Even in 2020, after the death of George Floyd, when the Black Lives Matter movement was gaining momentum, there were individual incidents of hate crimes against the Sikh community that occurred. A restaurant in the Sante Fe City of New Mexico, owned by a Sikh, was vandalized and broken into. Hate messages were scrawled across the walls of the restaurant, saying things like “White power,” “Trump 2020,” and “go home,” according to a CNBC report. At that point, it was the second incident of hate crimes against Sikhs in less than two months. On April 29, 2020, a 61-year-old Sikh American was brutally attacked by a man identified as Eric Breeman in Lakewood, Colorado. The attacker told Lakhwant Singh to “go back to your country” but no official hate crime charges were brought against him.

Since 2015, the Sikh Coalition has received an average of one legal inquiry per month related to anti-Sikh hate, it says in its 2020 year in review report. It was only in 2015 that the FBI added crimes against Sikhs to the national hate crimes database, the ProPublica article says. According to the FBI’s latest available Hate Crime Statistics report, which is for the year 2019, there were 49 anti-Sikh incidents reported in that year. When the FBI began collecting records of anti-Sikh crime, its data showed that there were six such offenses committed in 2015. But many Sikhs, including Harpreet Singh Saini, said back then that they believed the actual numbers were much higher.

Who is Saini, you may wonder. Saini lost his mother at the massacre at the Sikh temple of Wisconsin in Oak Creek in 2012. In the ProPublica article referred to above, Saini recalls his first day at community college where one of his teachers asked him and his classmates to get better acquainted by sharing stories of their summer vacations. When it was Saini’s turn, his story was this, the article says: “One month earlier, Wade Page, a neo-Nazi skinhead, murdered his mom and five other people.

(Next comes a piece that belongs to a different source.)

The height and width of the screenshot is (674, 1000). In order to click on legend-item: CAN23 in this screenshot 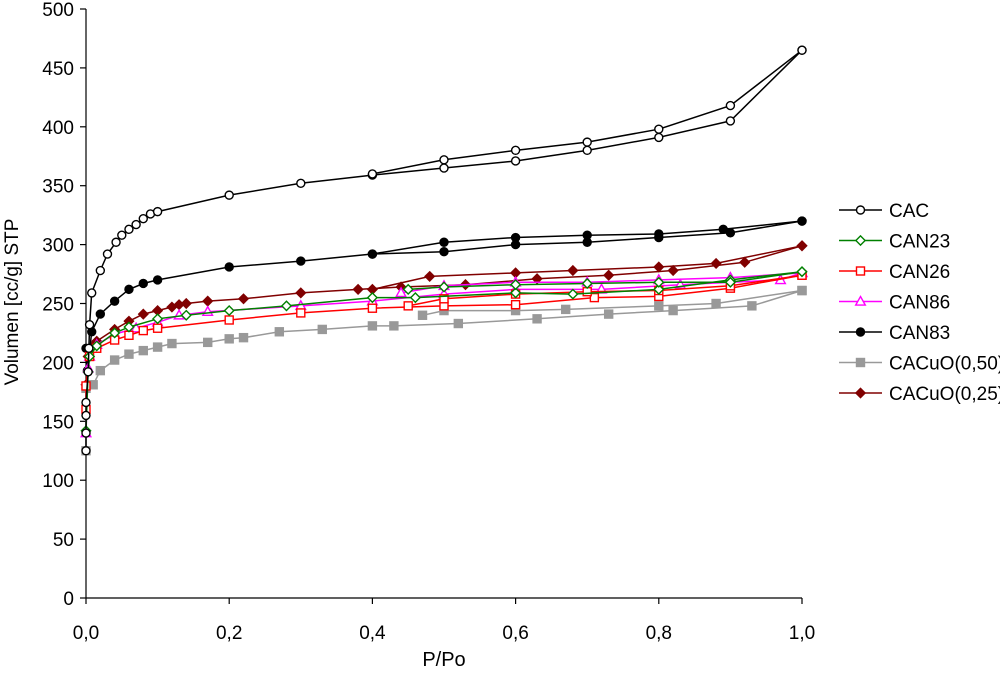, I will do `click(894, 242)`.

The whole thing happened just a mile-and-a-half down the road, during prayer services at the Sikh Temple of Wisconsin, a blocky beige building topped by five gold-colored minarets.” Six people were killed and three others were wounded by the gunman’s rampage on Aug. 5, 2012. The temple website’s homepage still carries photos of the six victims in remembrance.

The examples of hate are seemingly endless. Add firearm purchases to the mix, and the result appears to be tragedy after tragedy. The U.S. has had over a dozen mass shootings this year, and three just in Indianapolis. When it comes to last week’s FedEx shooting, for instance, the gunman was able to legally buy a firearm just months after he had his shotgun taken away. The two assault-style rifles that the gunman used in the attack were bought in July and September of 2020. Those purchases would have been possible only if a red flag determination had never been made, the New York Times report mentioned at the start of this piece said, citing the Indianapolis Police chief.

Despite all the hate, there are those within the Sikh community who have been striving to spread the message of love. When Saini testified before the Senate Judiciary Committee, he said he wanted to tell the gunman who killed his mother that he “may have been full of hate,” but his mother “was full of love.” In Valarie Kaur’s 2016 article, also referenced higher up in this piece, she goes on to describe a heartbreaking yet touching incident between Rana Sodhi and his brother’s killer, Roque.

Kaur asked Rana Sodhi if he would want to talk to Roque, if he had a chance to, in the spirit of reconciliation. Sodhi agreed and Kaur called Roque over phone. During the conversation, Roque told Sodhi: “One day, when I go to heaven to be judged by God, I will ask to see your brother, and I will hug him, and I will ask him for forgiveness,” according to Kaur’s article. Sodhi replied saying Roque had already been forgiven.